Today in the yard there are so many people I don’t know. Maybe they are from another school, or they are visiting, there is also a bus stop out here; I have to try to sell more tickets possible, the time is right. I talk with small groups that are more fashionable, those with the most beautiful girls, that surely bring many people to the disco. In ten minutes I sell six tickets, I’m a monster. At a certain point I feel someone touching me from behind. I almost pass out.
It’s Laura, the girl I was in love with in junior high. God bless, she has become beautiful. I almost didn’t recognize her. And to think that once she didn’t even notice me. I greet her, elated, we embrace; then there are the usual pleasantries, how are you, how is school going… «But sorry – she asks – what are you, a PR?» «Yes I sell the presales for clubs…»”Aaah, I realize, you must be very busy, full of friends …congratulations, you work a lot!» “Come, I have a lot of business going on… you know, if you ever want to go out one night, I might let you in free, guest list privée, with a table already paid …”.
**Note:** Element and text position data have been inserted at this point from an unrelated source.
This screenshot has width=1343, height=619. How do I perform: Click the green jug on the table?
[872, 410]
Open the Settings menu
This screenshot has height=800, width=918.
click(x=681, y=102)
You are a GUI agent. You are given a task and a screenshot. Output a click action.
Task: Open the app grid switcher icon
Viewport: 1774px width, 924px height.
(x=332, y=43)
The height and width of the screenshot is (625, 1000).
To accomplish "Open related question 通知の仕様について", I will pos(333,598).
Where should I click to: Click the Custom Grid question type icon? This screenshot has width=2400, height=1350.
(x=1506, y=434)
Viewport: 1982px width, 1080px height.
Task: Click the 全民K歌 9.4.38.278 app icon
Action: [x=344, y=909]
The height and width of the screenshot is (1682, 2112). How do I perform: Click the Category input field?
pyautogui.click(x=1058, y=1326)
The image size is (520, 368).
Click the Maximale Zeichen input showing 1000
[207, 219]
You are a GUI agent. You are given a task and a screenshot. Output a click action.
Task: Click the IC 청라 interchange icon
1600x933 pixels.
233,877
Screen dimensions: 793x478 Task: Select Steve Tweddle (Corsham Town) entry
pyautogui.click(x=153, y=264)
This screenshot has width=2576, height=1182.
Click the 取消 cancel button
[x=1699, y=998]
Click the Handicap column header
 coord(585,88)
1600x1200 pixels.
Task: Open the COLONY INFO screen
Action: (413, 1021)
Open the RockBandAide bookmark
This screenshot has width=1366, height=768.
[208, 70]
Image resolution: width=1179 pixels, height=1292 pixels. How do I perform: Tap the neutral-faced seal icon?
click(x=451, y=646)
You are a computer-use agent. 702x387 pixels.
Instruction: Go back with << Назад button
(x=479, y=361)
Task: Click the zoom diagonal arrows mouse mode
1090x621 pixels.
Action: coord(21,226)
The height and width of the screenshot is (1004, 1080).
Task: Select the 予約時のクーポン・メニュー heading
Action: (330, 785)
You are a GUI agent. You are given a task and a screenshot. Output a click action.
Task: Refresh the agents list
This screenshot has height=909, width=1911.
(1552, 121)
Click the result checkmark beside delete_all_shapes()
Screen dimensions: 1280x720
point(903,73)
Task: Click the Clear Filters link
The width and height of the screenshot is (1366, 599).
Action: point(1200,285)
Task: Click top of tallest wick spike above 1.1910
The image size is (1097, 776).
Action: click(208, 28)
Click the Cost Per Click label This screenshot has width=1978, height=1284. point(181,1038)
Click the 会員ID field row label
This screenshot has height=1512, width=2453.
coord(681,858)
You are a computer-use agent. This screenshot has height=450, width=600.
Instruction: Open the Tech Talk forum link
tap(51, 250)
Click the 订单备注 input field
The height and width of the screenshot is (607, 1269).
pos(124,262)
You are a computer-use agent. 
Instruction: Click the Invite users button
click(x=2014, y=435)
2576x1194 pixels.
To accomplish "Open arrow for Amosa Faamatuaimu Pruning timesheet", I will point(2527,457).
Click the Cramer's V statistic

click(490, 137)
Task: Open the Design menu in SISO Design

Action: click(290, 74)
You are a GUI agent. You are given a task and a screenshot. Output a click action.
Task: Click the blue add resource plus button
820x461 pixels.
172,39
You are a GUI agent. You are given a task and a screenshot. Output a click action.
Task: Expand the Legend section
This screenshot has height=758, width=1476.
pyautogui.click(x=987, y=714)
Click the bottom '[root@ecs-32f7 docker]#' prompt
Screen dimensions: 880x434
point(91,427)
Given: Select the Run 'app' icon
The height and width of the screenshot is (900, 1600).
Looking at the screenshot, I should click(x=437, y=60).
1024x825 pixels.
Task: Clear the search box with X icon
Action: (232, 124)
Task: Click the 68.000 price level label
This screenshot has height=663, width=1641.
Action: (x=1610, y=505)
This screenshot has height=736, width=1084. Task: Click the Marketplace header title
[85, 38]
We look, we smile. It’s been years now, we are growing, we become every day more different from how we were then. Maybe I was better back then. Sometimes I feel like I talk like I’m already thirty years old. «Listen, she says– I don’t go out clubbing yet… I’m still sixteen, my mom wants me home early… but, this Saturday there is a birthday party, my little brother’s; We are many former classmates of ours… I wanted to invite you, but you’re always so busy that I let it go … I thought you’d be bored with us, karaoke and dancing. ”
At that moment I lost sight of everything that character I had put on, clubs, presales. I just thought that finally I had found her. But I had my hands tied; There was money waiting for me, people were counting on me to get in. It was as if there had been a plastic wall dividing us. I never really realize this. I was about to reply when I got inundated with young girls, that wanted to know if everything was confirmed: “bye, see you tomorrow night, we’re there eh! We enter the list with him, girls, it would save us a few Euros!! He is a PR!! He is so cool!! Come on, everybody lets take a selfie with him! “. In ten seconds I found myself surrounded by boys and girls, people I didn’t know, that I had to say something to me. And while doing that selfie, I watched Laura back into the bus leaving school. I’m not sure of what to say about that day; I don’t have a moral, because then Saturday I went out to the club. Or rather, I was in the premises of both clubs, to bring people in. But when I see that selfie, each time I remember where I was watching. Yet there I was, in the midst of them; where people expected me to be.